__Exercise set__:
**1)** In the reflection on success and discernment, what did the writer feel the Spirit of God instruct them to do while praying?
**2)** Extend the reflection on success and discernment, picking up after its final sentence.

__Text extract__:
It made me reflect on how easy it is to pursue success according to prevailing cultural or even “spiritual” standards without realizing we are slowly drifting outside God’s boundaries for our lives. Sometimes the pressure is subtle — the feeling that we are not doing enough, building enough, achieving enough, or becoming enough.
What stood out to me deeply is that not every image of success we see around us is necessarily aligned with God’s assignment for us personally. Even good messages, good ministries, or good examples can create unhealthy internal pressure if they are shaping desires God never intended for us to carry.
I remember a season where while praying, I felt the Spirit of God instruct me to stop listening to certain messages. Not because the preachers were wrong, but because of the images, pace, and ambitions those messages were producing in me that did not align with what God was building in my own life.
This week reminded me that discernment is not only about identifying what is wrong, but also recognising what is not assigned to me.

__Data lines__:
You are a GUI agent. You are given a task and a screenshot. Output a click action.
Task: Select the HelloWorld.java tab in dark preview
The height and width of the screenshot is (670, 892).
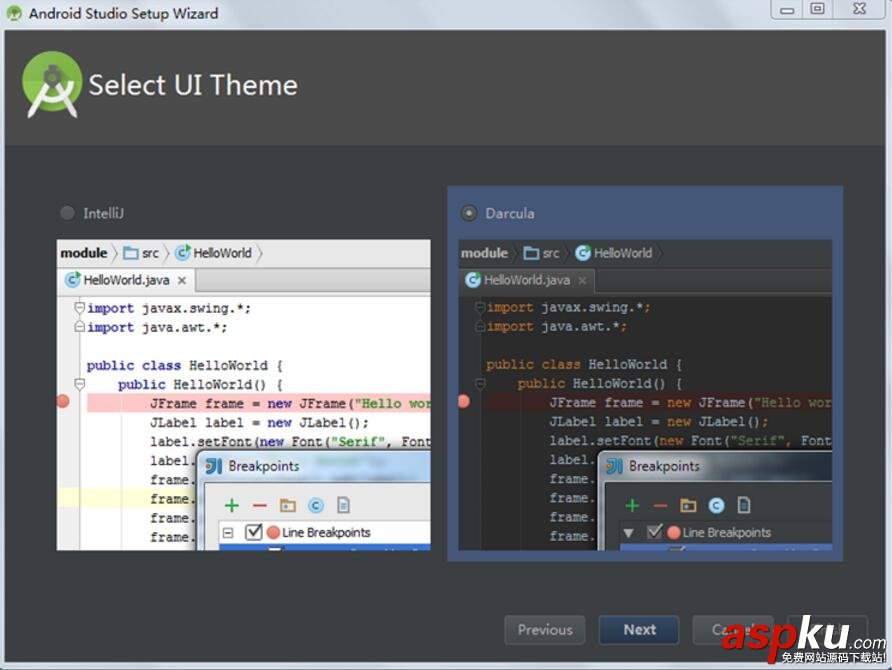tap(525, 281)
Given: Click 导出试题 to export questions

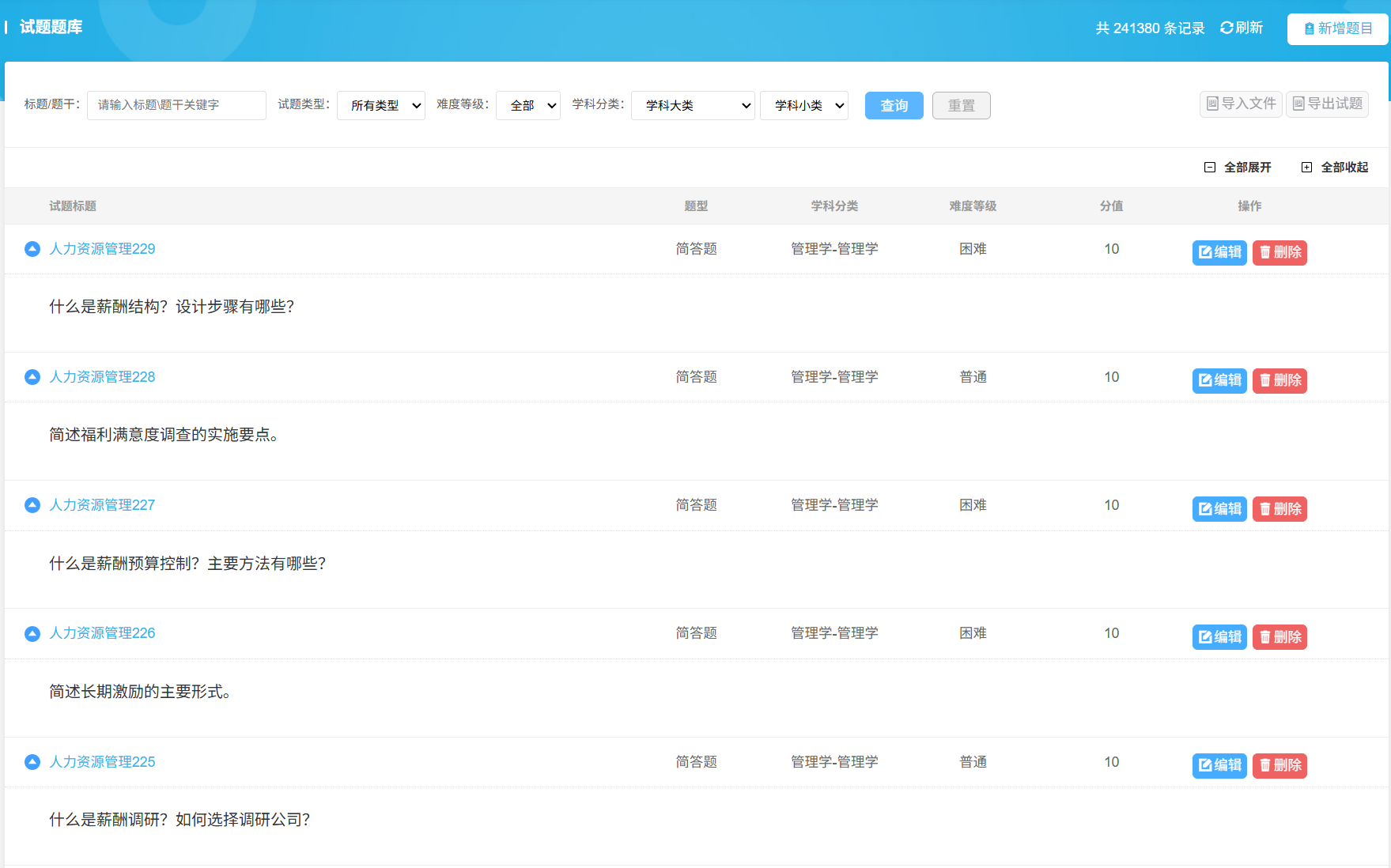Looking at the screenshot, I should 1327,104.
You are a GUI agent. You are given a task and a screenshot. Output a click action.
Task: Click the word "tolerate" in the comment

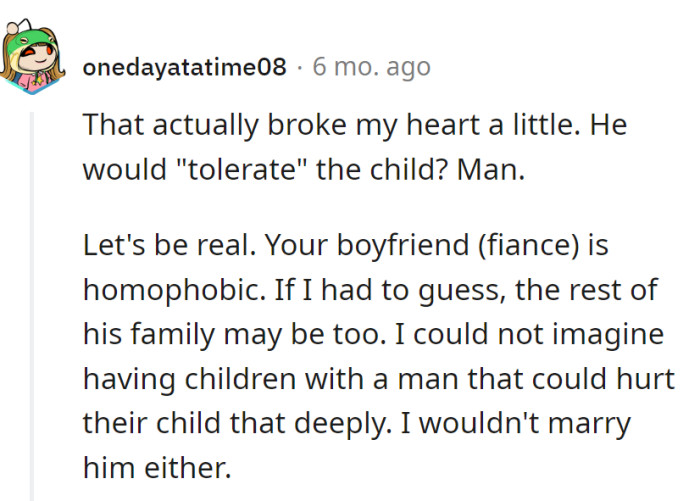tap(222, 169)
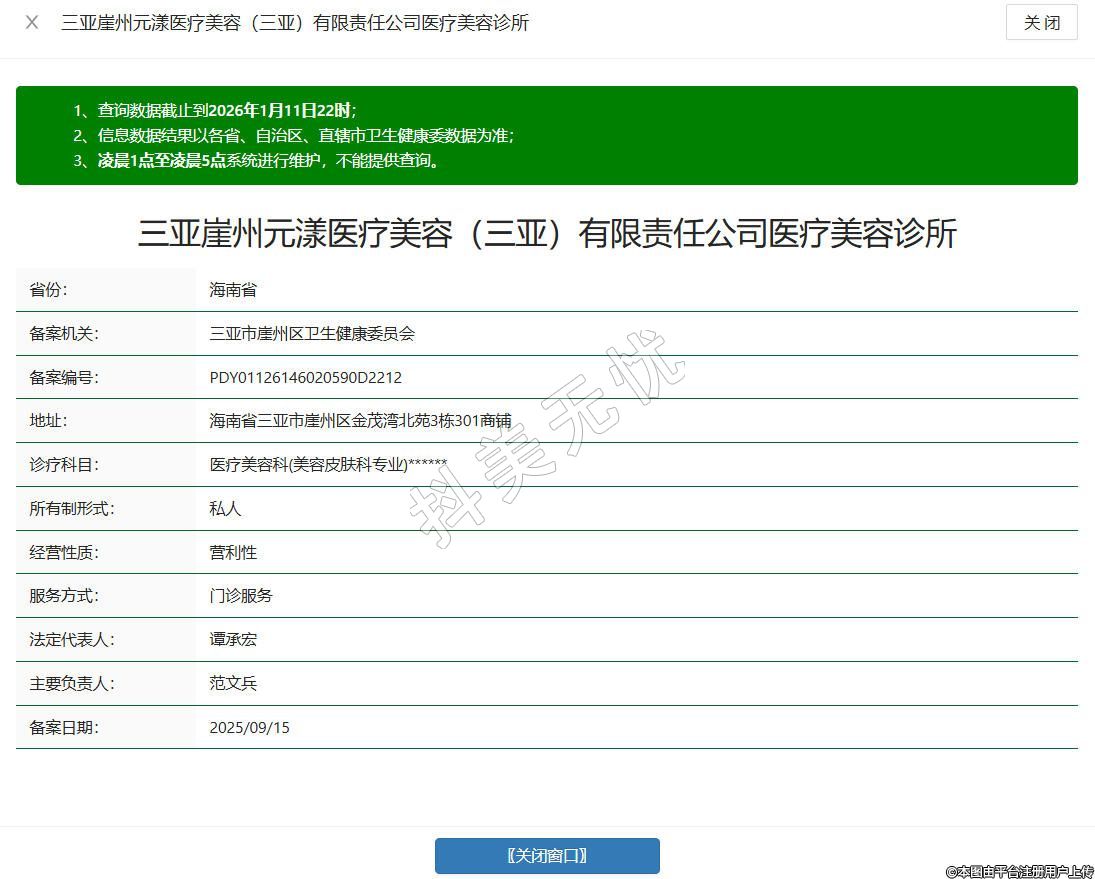Click the system maintenance hours notice line
Screen dimensions: 1095x879
click(x=256, y=160)
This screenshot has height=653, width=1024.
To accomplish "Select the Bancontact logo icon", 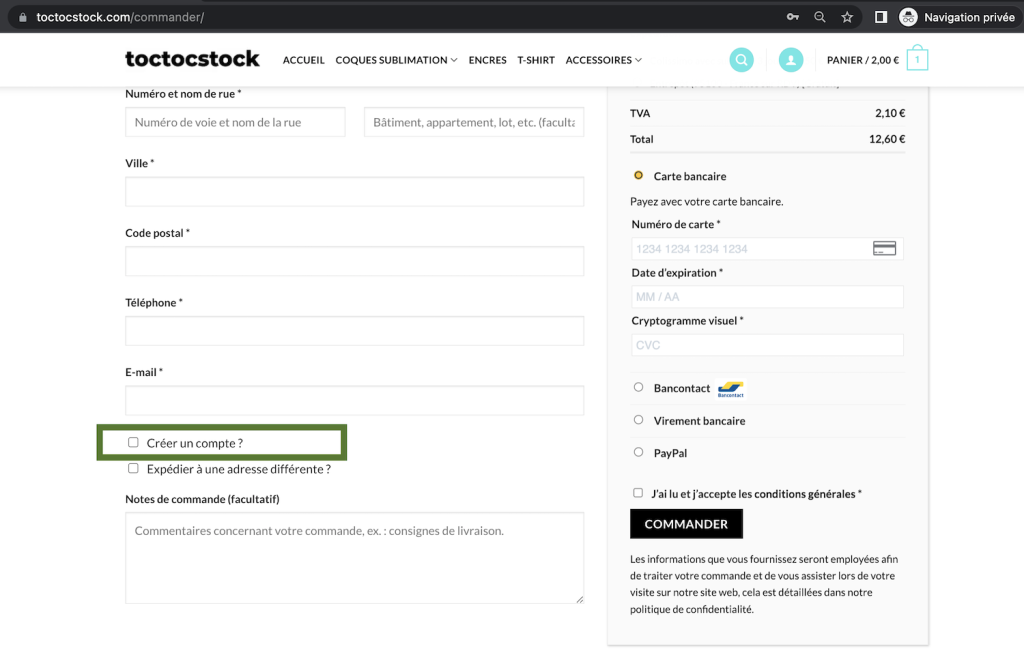I will click(729, 389).
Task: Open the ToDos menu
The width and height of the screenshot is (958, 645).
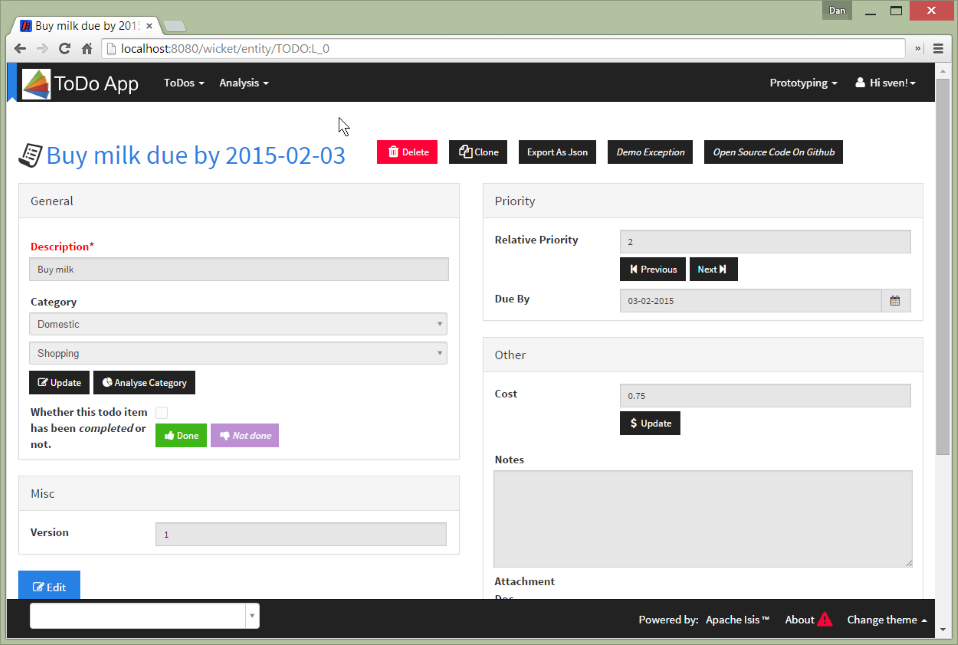Action: tap(184, 83)
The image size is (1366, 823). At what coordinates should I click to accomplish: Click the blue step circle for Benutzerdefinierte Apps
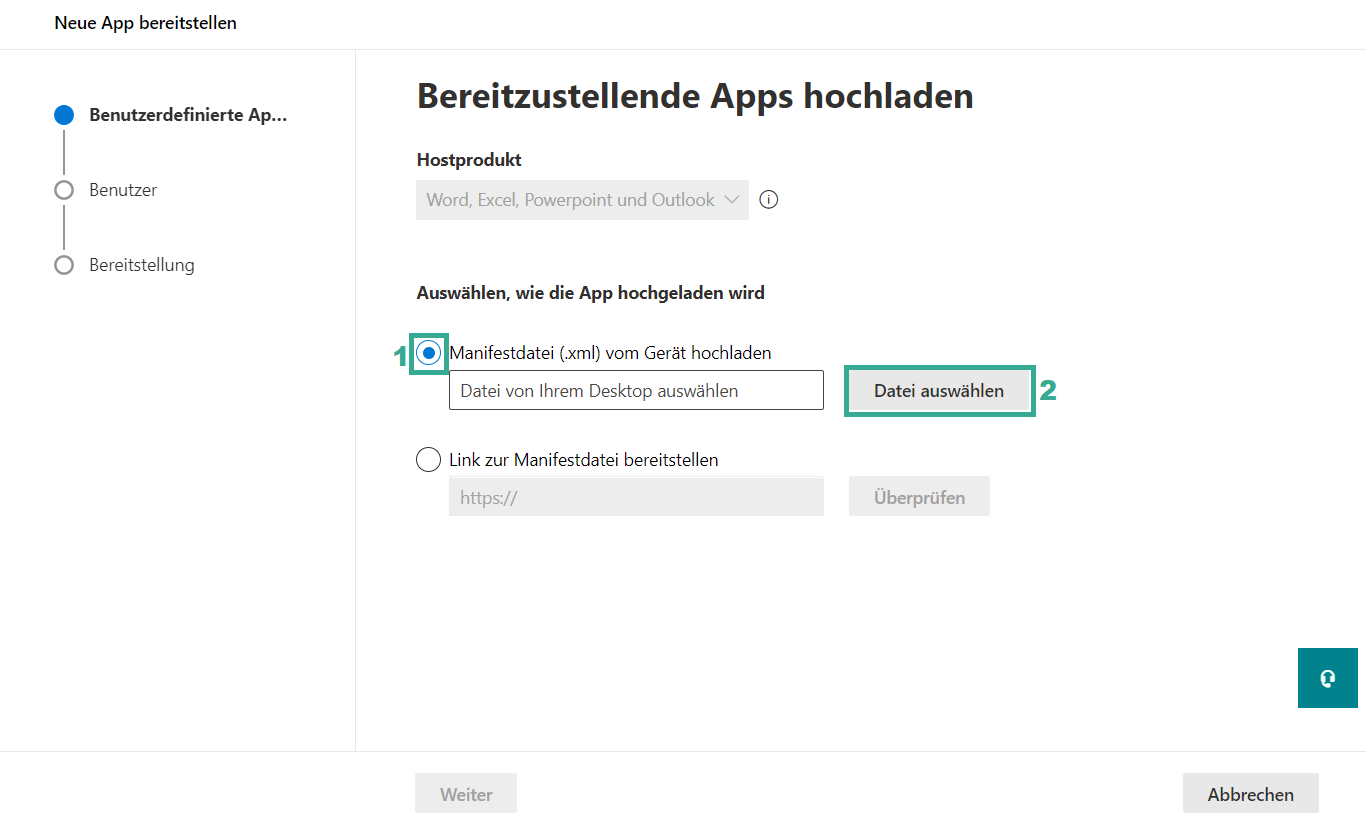[x=64, y=115]
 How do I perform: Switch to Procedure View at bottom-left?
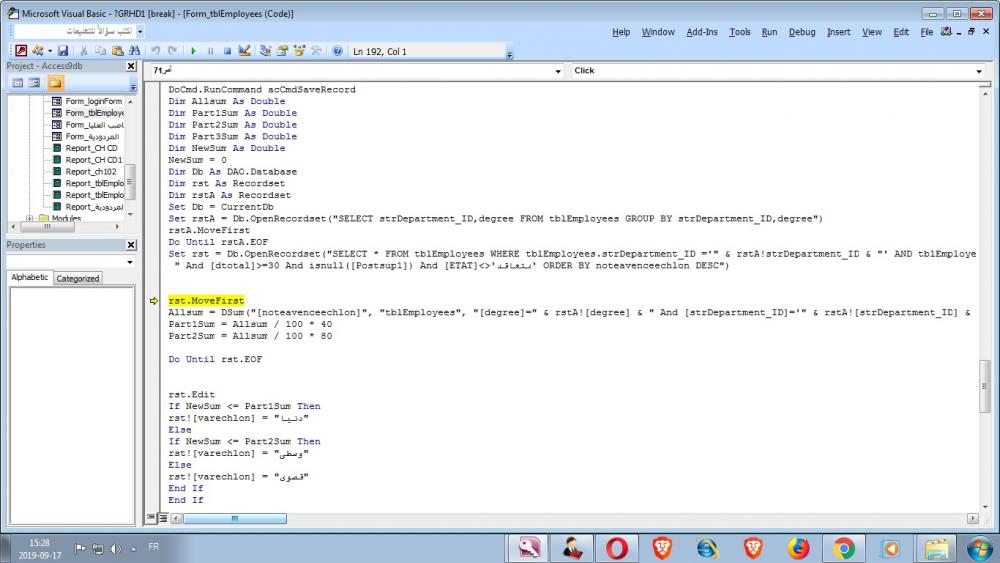(152, 518)
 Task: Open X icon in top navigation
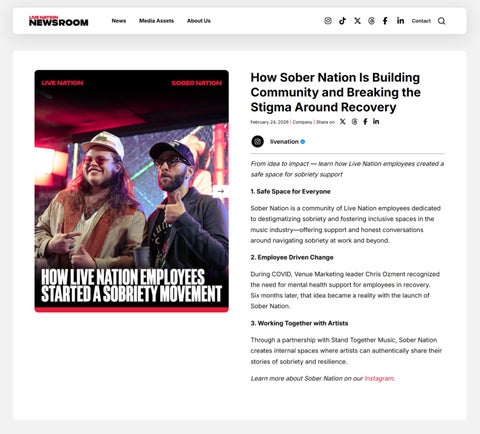(x=357, y=21)
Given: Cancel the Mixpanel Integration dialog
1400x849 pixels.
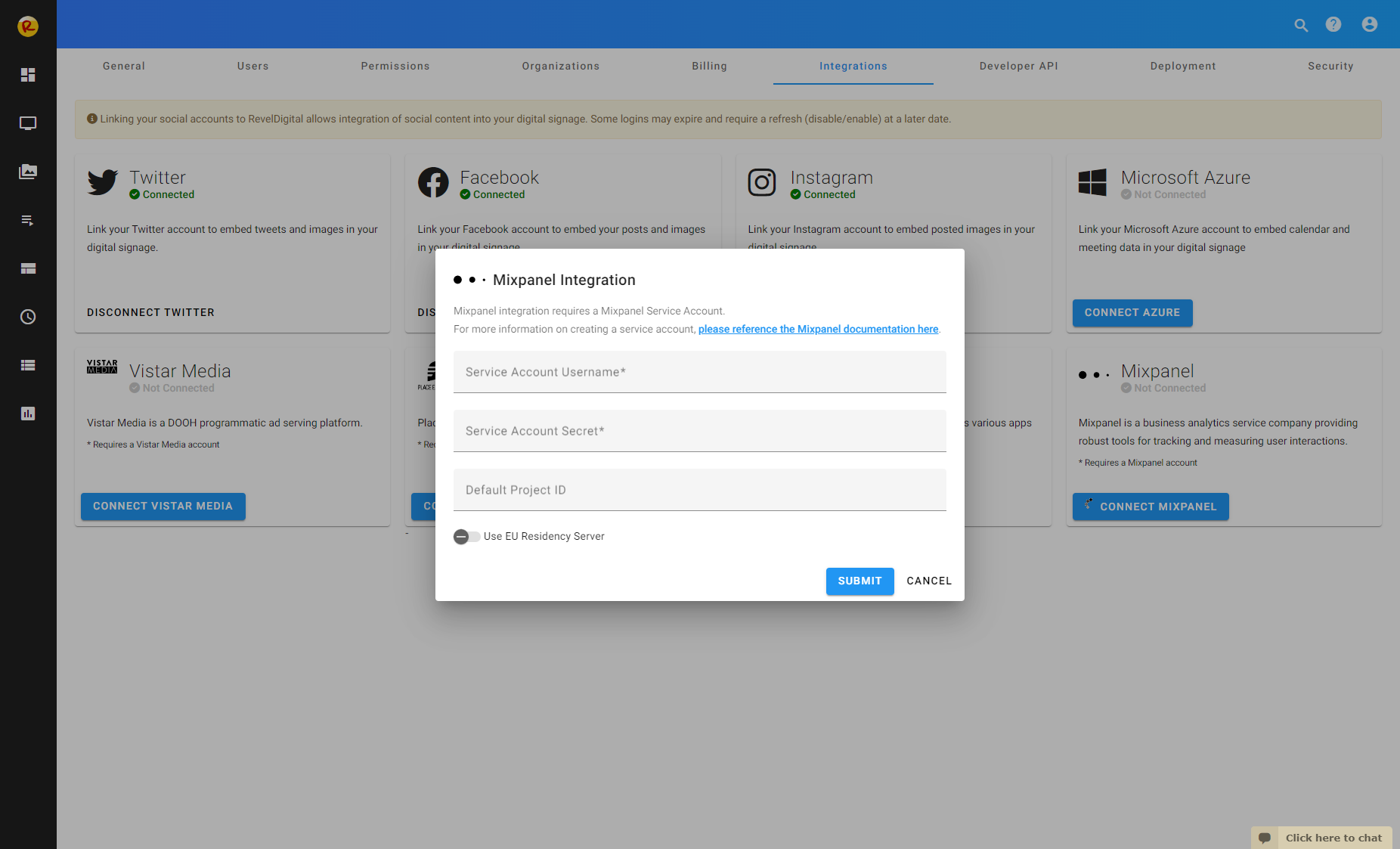Looking at the screenshot, I should [x=929, y=581].
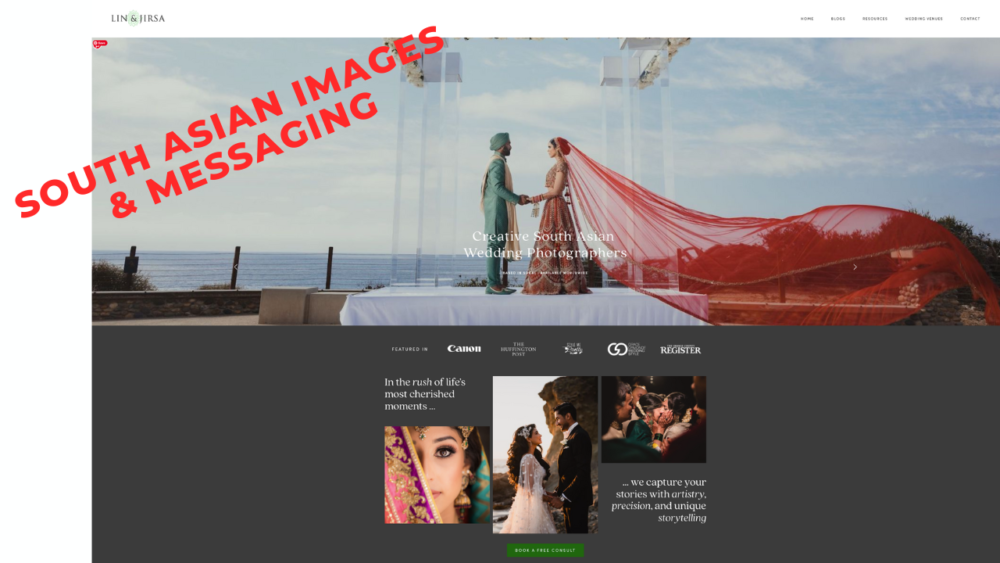The height and width of the screenshot is (563, 1000).
Task: Go to previous hero slide arrow
Action: (235, 267)
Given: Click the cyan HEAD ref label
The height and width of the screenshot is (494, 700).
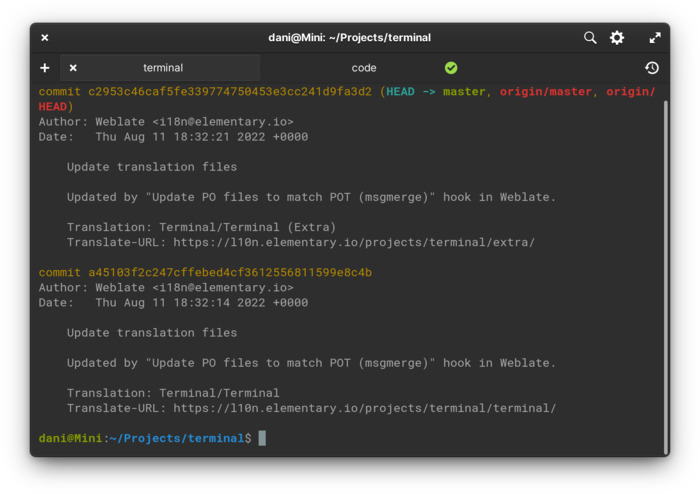Looking at the screenshot, I should [400, 92].
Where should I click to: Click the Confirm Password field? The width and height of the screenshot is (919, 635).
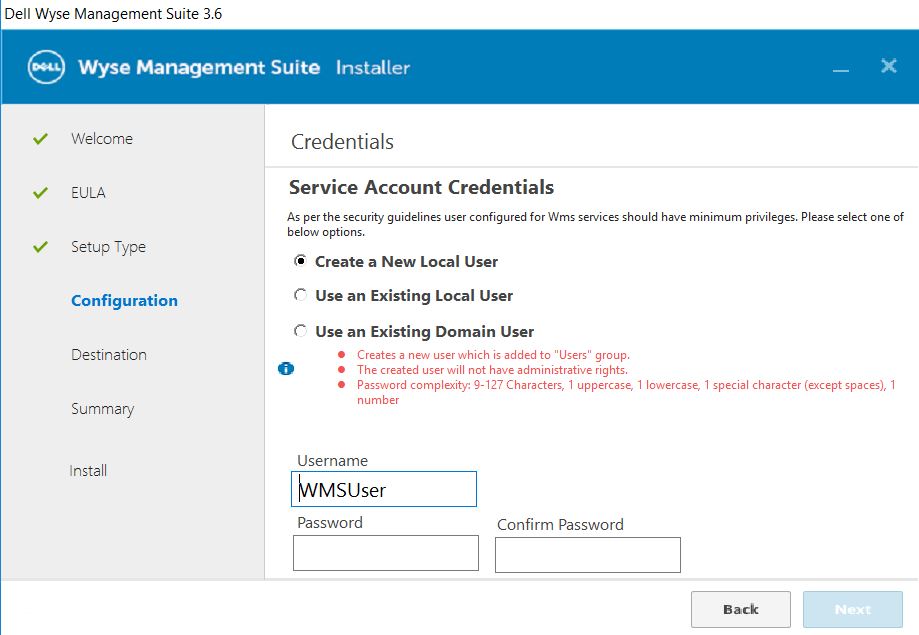(x=587, y=555)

__Replies__:
**1)** To stop listening to certain messages.

**2)**
1 Peter 2:11 (NLT) says:
“Dear friends, I warn you as ‘temporary residents and foreigners’ to keep away from worldly desires that wage war against your very souls.”
Sometimes those “worldly desires” are not always obvious sinful things, but subtle pursuits, comparisons, pressures, ambitions, and images of success that quietly pull our souls away from rest, peace, and alignment with God’s true calling for our lives.
How do we remain grounded enough to pursue God’s purpose for our lives without being swept away by the prevailing winds of culture, social media, comparison, or even ministry expectations?